Antes mesmo da nota técnica com esses anúncios, já ocorriam violações na Política Nacional de Saúde Mental, alterações aos serviços substitutivos?

Na verdade existe um jogo de forças [em disputa] na sociedade. Com o impeachment da Dilma [da Presidência, assumida pelo vice Michel] e o governo Temer, assumem a direção do Ministério [da Saúde] pessoas diretamente ligadas ou influenciadas por quem vinha de outra tradição, inclusive com tradições manicomiais e isso refletiu no desinvestimento em políticas sociais, de um modo geral, pela Emenda Constitucional 95.

Isso foi enfraquecendo o campo da saúde pública e da saúde mental, particularmente. Osmar Terra [ministro do Desenvolvimento Social], por exemplo, diz barbaridades como: “redução de danos é uma bobagem, não é científica”. Várias falas desqualificando as estratégias da rede substitutiva: “esse negócio de Raps [Rede de Atenção Psicossocial] é uma ficção; não existe”.

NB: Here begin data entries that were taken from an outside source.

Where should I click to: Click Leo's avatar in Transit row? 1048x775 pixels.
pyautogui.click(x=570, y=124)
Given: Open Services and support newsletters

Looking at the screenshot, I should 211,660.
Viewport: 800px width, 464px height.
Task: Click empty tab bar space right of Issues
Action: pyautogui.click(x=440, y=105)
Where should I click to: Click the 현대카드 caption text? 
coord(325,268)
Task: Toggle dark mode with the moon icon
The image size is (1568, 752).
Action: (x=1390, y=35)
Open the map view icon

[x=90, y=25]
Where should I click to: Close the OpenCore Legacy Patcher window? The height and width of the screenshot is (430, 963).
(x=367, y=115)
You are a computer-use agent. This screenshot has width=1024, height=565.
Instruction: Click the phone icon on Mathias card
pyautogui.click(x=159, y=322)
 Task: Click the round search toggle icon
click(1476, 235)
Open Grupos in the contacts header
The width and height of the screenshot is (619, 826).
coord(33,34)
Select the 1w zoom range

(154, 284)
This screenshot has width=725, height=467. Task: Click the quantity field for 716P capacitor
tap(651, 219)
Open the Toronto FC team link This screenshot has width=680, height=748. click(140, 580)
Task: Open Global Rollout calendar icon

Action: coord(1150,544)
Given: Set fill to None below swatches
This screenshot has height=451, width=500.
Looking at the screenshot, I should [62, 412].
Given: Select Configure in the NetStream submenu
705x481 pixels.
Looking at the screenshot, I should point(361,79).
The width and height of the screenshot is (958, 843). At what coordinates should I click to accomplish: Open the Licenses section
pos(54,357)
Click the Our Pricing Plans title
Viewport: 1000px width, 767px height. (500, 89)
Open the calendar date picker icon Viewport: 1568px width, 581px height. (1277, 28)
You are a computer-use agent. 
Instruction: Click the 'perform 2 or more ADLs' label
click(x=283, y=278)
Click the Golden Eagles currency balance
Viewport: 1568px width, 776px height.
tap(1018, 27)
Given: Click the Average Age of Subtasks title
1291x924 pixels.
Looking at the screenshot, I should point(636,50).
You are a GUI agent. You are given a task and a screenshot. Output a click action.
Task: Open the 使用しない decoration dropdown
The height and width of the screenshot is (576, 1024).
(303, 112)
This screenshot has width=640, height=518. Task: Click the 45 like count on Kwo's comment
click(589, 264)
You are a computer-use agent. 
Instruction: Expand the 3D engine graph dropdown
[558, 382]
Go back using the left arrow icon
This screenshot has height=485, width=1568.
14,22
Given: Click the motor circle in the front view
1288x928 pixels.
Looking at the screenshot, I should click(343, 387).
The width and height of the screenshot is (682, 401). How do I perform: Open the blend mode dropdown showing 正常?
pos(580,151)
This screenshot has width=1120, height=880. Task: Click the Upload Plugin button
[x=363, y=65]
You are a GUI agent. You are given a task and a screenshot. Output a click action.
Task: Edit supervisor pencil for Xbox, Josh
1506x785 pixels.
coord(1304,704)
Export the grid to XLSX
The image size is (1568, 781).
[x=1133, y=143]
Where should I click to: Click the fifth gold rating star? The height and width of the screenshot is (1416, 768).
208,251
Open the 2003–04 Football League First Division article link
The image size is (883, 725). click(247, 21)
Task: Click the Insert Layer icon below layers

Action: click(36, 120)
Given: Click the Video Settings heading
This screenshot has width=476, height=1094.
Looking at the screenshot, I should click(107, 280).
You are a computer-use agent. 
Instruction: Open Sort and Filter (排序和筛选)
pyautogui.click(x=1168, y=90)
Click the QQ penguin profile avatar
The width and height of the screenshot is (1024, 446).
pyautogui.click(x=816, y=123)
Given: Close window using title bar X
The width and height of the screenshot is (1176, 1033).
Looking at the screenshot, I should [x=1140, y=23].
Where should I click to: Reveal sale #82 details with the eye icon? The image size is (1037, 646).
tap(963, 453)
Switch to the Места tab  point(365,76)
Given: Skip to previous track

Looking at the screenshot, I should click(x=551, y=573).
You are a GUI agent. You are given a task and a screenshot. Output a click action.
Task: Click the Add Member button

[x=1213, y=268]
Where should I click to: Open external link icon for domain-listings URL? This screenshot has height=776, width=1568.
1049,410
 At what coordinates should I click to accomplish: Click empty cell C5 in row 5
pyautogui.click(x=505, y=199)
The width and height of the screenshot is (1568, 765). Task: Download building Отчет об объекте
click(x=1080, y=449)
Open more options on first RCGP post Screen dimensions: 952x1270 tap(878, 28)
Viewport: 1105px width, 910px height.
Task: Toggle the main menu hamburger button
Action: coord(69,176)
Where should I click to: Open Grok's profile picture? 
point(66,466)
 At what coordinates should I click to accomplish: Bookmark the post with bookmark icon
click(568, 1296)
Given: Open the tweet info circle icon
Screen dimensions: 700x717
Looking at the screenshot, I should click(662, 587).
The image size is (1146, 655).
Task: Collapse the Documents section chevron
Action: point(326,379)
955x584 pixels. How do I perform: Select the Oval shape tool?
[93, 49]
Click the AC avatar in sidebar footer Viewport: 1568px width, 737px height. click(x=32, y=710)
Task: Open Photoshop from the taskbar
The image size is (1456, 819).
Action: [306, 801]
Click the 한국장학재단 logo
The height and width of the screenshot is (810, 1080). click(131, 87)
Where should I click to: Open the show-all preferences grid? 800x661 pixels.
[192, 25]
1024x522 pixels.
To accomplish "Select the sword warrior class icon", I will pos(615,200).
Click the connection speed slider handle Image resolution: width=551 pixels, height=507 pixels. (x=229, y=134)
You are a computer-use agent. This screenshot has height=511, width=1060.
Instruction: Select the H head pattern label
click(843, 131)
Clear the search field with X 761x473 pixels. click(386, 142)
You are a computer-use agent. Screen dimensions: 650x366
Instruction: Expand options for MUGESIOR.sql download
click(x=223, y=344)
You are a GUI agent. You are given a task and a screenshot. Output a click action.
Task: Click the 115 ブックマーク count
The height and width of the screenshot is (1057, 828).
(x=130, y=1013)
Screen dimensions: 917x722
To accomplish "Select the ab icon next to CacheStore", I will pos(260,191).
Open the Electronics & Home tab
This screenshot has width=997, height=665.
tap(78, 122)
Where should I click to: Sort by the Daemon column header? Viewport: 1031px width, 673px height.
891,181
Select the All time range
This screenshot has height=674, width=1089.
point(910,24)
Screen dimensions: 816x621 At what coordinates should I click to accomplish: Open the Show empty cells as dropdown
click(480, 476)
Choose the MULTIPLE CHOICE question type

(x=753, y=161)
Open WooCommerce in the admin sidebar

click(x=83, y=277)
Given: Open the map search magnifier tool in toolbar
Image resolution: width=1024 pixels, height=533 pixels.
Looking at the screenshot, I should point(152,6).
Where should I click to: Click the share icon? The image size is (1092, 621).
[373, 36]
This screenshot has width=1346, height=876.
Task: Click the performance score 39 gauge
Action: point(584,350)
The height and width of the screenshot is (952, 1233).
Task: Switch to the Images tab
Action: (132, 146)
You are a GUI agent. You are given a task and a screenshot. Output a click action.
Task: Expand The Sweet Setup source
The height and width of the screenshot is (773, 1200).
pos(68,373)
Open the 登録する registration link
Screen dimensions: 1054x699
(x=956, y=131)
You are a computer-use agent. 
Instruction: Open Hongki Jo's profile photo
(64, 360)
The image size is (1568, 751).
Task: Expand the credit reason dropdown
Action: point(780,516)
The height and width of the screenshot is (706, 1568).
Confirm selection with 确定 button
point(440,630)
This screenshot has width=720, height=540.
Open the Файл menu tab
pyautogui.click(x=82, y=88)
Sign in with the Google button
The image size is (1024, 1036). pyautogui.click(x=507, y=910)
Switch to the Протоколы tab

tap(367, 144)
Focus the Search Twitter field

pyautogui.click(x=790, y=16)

E por que existe essa disputa? Essa disputa tem um caráter ideológico, que tem a ver com controle dos corpos, controle da subjetividade, o papel da própria loucura na sociedade, porque ela aparece em vários lugares.

Mas, além da disputa ideológica, filosófica, tem uma que é tão importante quanto que é por verba. Os leitos manicomiais são os leitos mais caros que existem no Brasil.

Hipoteticamente, se pegassem todas as pessoas são atendidas no Caps e internassem num grande manicômio, as pessoas vão estar em surto, agressivas, aí terá que ter a cela. Entendeu? Obriga-se a criar um ambiente que muito mais parece uma prisão, onde se gasta muito para manter as pessoas.

São usados medicamentos muito caros, que têm patentes. Há muito interesse econômico ligado à questão dos manicômios. Os manicômios sempre tiveram esse papel de empreendimento, porque que dão muito lucro.